Why can’t Europe “do” pubs? Continental bars are as far removed from the English pub in style, ambience and general cosiness as a dentist’s waiting room is from a cottage sitting room. Maybe those Europeans like all those harsh lights, hard seats and goldfish-bowl like windows, but why? Don’t they understand the soothing effect of velveteen seats, an open fire and junk all over the walls? They have some very odd drinking customs in Europe, too which you should really be aware of before you set out. Here are some tips of what not to do.Don’t accept an offer of a Grappa in Italy unless you’re made of stern stuff. It’s made from the wine harvest leftovers (that’s right - pips, stems, skins and stuff) and it is also around 45 per cent proof.

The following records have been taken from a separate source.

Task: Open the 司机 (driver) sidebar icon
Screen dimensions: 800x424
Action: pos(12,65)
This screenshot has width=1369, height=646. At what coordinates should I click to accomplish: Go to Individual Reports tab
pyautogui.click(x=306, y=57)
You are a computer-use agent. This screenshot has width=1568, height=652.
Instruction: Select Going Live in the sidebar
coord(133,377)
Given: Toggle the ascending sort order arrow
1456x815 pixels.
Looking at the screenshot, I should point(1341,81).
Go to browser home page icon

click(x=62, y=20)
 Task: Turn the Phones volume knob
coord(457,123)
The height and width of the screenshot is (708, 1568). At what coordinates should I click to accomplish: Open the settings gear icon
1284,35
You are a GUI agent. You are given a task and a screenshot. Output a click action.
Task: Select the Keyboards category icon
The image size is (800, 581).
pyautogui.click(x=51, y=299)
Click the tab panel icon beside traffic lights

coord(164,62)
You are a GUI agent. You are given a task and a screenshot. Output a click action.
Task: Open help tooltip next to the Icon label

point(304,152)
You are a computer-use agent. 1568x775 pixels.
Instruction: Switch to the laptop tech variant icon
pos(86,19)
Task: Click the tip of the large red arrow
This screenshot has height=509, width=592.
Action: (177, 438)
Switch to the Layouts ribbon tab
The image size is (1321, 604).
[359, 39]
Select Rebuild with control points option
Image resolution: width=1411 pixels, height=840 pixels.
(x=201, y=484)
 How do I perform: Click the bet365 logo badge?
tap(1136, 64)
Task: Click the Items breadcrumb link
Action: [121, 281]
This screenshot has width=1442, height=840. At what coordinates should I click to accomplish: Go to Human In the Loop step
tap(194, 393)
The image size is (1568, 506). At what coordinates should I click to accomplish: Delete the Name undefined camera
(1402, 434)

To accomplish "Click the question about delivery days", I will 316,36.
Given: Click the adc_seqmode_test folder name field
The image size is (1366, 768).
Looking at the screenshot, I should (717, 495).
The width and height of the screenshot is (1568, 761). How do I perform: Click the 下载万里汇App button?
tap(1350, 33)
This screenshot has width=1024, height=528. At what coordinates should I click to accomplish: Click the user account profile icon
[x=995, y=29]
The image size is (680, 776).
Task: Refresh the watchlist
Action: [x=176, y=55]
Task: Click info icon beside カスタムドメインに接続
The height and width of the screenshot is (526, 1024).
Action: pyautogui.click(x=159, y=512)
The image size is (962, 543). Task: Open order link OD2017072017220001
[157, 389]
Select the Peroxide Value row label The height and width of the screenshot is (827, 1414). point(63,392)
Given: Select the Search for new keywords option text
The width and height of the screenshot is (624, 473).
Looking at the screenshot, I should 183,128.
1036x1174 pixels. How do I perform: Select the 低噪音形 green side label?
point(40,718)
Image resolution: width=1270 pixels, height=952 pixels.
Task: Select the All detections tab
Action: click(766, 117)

Don’t expect a French pub to look like a pub. Most of them double as a tobacconist, barber’s shop, hardware store or butcher’s which means that booze is just a sideline. So you’ve come to the right place if you fancy a smoke and a shave with your Ricard.
Don’t panic when your Dutch barperson brandishes a knife. It is customary to use one to slice off the froth from your beer. If he happens to be a psychopath, that’s pure coincidence.
Don’t start drinking with a group of Germans until you have raised your glass and met everyone else’s eye. It is considered very unlucky to do so and some Germans claim it can lead to “seven years’ bad sex”.
Don’t refuse a refill in Russia as it is considered rude to stop drinking until your host is ready to do so. And since your vodka is supposed to be downed in one, inebriation is a bit of a given.